Maloney made a total of 22 appearances for Penrith as the club finished 5th on the table. In week one of the finals, Maloney kicked a field goal and scored a try as Penrith defeated the New Zealand Warriors 27–12. In week two, Penrith were eliminated by Maloney's former side Cronulla 21–20.

===2019===
At the beginning of the 2019 season, Penrith were expected to be challenging for position in the top 4 of the competition but found themselves sitting last on the table after only winning 2 of their first 10 games with Maloney and teammate Nathan Cleary copping criticism. Maloney was not selected by NSW coach Brad Fittler for the first game of the 2019 State of Origin series.

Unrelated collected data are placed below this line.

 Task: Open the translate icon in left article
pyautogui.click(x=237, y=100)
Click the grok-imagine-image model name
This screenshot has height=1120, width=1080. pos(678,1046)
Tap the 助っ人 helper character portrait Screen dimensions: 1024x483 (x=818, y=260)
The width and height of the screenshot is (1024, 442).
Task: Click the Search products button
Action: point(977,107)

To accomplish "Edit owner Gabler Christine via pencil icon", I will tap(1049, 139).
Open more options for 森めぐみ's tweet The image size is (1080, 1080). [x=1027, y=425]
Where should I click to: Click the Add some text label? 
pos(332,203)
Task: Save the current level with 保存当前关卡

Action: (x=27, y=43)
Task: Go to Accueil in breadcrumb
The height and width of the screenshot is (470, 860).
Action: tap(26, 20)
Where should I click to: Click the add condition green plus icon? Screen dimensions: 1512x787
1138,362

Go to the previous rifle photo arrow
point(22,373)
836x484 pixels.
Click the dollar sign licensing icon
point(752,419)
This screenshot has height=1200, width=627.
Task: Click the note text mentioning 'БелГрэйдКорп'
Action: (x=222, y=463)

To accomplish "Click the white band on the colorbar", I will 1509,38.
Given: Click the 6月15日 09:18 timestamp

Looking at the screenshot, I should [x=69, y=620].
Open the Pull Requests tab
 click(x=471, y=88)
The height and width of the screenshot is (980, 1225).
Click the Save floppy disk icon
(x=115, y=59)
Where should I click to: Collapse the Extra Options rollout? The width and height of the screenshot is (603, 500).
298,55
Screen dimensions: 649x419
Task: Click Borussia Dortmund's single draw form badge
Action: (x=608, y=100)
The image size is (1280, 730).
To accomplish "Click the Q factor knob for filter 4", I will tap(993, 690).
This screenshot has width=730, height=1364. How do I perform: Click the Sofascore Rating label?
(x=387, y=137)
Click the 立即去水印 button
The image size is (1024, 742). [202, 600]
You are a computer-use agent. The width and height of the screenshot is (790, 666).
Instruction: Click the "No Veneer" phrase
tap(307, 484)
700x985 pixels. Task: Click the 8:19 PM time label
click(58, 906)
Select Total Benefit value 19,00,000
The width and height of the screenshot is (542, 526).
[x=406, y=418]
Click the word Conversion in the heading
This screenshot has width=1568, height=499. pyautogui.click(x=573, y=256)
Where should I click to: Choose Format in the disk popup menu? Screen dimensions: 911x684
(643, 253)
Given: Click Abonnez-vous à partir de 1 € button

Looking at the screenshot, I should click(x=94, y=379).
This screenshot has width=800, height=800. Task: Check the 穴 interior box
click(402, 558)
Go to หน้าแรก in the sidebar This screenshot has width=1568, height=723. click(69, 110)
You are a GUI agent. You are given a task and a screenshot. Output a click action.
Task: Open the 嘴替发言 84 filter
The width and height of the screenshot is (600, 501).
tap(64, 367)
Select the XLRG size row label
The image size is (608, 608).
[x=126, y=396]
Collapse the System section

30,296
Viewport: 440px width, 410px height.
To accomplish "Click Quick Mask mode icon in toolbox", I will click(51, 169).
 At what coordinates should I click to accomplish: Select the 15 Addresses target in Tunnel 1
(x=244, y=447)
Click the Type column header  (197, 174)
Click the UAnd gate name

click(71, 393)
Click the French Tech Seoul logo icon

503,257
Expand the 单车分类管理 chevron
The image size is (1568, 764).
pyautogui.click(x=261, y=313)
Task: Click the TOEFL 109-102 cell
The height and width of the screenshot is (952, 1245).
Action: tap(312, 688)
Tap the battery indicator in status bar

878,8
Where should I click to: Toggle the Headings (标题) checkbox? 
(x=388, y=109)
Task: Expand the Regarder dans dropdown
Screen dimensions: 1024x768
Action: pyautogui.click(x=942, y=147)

In Round 12 against Manly, Maloney kicked 3 goals and field goal as Penrith won the match 15–12. In the following 2 weeks, Maloney kicked field goals which won Penrith the match against Sydney Roosters and South Sydney. On 16 June, Maloney was named in the New South Wales side for Game 2 of the 2019 State of Origin series in which New South Wales would go on to win 38–6 at Optus Stadium in Perth.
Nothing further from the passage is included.